BEGIN Supplied entries

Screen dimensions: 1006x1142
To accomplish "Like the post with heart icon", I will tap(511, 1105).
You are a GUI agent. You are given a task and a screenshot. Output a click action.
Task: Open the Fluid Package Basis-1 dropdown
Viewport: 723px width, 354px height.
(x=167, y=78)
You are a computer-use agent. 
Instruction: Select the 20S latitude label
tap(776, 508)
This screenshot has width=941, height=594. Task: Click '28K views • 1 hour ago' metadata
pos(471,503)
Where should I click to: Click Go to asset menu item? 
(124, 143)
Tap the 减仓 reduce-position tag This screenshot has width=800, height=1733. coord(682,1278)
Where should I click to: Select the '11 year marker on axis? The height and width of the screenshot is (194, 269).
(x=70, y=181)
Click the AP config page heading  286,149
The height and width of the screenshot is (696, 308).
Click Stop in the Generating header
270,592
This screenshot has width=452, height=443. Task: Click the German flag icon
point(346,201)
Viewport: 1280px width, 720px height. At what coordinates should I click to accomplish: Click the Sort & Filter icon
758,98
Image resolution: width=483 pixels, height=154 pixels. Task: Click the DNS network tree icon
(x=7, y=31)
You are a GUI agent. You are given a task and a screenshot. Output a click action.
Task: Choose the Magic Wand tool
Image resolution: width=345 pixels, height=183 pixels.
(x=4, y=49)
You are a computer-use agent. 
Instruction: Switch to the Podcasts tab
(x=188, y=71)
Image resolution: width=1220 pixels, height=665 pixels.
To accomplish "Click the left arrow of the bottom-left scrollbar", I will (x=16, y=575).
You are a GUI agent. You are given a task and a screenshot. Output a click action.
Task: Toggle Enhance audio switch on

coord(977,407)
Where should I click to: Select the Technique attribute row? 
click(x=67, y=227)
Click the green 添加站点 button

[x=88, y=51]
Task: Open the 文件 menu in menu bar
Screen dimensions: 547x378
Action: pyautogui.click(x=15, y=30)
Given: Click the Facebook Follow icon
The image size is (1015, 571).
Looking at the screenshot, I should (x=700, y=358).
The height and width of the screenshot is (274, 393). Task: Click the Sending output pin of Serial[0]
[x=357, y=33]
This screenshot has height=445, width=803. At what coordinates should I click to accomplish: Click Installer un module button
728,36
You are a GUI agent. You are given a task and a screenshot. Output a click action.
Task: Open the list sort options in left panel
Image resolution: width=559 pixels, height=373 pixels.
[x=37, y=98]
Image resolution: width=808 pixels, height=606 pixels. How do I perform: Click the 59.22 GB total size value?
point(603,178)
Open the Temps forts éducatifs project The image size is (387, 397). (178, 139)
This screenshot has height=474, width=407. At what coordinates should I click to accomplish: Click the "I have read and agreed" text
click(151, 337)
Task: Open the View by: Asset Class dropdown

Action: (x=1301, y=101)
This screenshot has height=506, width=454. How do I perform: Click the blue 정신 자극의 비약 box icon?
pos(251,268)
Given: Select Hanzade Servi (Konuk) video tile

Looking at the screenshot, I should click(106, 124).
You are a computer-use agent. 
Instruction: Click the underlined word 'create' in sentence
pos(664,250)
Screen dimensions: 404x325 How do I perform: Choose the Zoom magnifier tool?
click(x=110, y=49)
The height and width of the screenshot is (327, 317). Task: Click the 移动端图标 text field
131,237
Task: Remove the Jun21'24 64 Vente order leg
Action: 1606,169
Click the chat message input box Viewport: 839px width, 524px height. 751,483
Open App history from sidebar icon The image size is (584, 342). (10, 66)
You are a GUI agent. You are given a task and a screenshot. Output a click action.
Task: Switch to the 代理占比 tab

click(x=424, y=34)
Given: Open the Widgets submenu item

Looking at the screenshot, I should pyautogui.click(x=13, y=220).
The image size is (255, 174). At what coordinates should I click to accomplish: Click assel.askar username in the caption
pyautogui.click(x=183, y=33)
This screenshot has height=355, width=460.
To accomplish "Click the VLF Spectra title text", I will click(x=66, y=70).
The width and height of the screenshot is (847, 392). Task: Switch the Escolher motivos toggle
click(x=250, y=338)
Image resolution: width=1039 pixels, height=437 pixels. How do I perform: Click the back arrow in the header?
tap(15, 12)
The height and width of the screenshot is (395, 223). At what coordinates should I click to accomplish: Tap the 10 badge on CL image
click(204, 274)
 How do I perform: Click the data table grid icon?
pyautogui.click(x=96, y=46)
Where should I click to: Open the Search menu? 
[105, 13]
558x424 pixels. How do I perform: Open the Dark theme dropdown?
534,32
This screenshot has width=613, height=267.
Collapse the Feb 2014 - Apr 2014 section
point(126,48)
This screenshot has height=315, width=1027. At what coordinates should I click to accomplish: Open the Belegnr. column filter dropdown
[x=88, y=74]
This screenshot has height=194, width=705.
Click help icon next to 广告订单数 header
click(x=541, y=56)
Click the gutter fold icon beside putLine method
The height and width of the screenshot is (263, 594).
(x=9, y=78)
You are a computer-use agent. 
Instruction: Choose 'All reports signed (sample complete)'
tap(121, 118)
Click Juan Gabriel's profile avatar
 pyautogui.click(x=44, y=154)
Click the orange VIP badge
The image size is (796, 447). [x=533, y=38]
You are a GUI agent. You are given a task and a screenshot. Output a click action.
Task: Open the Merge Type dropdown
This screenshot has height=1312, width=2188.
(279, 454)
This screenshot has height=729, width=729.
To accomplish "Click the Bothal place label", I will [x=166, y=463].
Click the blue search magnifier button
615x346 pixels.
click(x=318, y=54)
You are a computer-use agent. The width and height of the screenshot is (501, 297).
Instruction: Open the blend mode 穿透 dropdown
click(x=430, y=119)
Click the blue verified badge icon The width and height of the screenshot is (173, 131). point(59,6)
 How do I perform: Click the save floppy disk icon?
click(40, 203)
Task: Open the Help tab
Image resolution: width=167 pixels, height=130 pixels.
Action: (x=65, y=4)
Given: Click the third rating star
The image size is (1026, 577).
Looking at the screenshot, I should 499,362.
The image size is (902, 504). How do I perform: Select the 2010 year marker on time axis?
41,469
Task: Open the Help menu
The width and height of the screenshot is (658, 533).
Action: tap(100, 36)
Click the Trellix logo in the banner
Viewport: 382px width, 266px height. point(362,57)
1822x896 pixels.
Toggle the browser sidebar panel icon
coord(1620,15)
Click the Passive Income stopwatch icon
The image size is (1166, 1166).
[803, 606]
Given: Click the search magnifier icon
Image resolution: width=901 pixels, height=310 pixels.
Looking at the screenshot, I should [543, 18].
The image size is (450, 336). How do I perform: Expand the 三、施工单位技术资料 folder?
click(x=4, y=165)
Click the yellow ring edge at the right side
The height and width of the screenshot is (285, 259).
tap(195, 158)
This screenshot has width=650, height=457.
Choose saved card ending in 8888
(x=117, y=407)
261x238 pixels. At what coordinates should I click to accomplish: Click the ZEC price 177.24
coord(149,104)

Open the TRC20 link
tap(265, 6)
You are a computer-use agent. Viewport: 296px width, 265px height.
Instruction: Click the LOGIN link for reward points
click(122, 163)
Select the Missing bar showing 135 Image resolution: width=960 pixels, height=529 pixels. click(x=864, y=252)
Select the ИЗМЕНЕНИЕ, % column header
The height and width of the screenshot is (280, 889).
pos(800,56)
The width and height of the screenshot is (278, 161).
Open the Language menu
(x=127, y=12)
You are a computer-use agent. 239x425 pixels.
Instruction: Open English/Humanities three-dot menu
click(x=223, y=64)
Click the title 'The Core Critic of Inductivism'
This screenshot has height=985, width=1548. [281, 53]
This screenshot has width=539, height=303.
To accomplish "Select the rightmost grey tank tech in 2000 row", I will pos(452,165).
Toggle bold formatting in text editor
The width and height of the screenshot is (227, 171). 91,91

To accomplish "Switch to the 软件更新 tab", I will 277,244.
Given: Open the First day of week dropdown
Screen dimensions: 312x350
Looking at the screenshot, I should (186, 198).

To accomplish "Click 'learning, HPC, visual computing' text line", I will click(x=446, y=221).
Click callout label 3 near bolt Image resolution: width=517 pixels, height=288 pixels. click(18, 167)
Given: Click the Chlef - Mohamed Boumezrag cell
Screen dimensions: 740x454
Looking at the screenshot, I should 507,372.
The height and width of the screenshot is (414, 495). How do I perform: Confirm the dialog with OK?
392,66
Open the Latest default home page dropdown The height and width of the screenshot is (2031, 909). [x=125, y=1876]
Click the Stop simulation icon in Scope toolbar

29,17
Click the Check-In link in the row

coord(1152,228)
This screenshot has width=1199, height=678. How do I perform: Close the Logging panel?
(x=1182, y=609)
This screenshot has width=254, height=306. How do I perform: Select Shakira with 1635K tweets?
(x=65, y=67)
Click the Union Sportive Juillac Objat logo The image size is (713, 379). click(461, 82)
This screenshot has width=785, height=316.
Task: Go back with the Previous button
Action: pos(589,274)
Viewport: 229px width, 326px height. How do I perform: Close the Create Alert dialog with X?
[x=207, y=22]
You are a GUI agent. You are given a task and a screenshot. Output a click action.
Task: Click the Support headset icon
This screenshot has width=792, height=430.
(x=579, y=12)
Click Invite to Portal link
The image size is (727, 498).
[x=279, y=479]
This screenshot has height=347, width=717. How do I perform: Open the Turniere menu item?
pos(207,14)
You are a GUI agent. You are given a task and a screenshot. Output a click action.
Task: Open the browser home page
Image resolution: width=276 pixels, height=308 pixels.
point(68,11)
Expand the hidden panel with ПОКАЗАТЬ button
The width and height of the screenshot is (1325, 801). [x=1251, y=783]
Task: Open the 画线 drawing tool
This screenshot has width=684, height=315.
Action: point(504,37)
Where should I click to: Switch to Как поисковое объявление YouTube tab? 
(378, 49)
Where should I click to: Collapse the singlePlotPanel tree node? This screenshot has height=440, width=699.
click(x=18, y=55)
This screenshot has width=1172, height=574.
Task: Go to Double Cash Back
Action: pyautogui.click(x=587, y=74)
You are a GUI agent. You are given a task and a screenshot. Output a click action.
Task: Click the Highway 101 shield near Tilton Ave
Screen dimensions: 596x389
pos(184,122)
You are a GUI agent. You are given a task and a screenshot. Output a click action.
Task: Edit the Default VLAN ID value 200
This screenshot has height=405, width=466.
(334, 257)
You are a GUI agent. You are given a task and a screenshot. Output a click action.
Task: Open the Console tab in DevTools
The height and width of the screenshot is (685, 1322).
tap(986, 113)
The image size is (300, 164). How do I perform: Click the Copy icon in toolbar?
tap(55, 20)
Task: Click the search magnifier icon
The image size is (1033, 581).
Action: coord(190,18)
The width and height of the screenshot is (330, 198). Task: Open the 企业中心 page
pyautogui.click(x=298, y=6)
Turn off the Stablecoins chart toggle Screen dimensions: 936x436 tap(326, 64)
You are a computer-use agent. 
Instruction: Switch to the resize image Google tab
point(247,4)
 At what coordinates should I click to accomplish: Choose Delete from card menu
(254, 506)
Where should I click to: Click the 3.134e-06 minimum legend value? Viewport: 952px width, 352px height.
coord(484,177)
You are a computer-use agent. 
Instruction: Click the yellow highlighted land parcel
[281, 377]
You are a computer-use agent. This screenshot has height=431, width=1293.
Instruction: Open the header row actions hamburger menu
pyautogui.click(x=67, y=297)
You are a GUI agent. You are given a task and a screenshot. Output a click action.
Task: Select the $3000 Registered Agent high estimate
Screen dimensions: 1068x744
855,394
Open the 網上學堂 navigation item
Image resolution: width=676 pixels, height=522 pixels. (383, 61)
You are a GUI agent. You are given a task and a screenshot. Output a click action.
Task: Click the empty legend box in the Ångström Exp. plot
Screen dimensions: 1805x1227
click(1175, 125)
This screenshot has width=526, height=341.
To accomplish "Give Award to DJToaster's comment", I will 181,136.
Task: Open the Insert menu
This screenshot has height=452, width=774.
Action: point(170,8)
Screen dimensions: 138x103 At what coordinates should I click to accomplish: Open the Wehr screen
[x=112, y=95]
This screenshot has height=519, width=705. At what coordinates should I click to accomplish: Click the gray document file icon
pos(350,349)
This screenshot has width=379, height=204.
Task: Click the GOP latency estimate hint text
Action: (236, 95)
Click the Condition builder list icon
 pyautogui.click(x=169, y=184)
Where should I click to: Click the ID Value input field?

END Supplied entries

Task directions: In the entries above, locate every line with the word "will" and copy it.

Your response:
To accomplish "Like the post with heart icon", I will tap(511, 1105).
To accomplish "Click the left arrow of the bottom-left scrollbar", I will (x=16, y=575).
To accomplish "Click the VLF Spectra title text", I will click(x=66, y=70).
To accomplish "Click the Bothal place label", I will [x=166, y=463].
To accomplish "Select the rightmost grey tank tech in 2000 row", I will pos(452,165).
To accomplish "Switch to the 软件更新 tab", I will 277,244.
To accomplish "Click 'learning, HPC, visual computing' text line", I will click(x=446, y=221).
To accomplish "Give Award to DJToaster's comment", I will 181,136.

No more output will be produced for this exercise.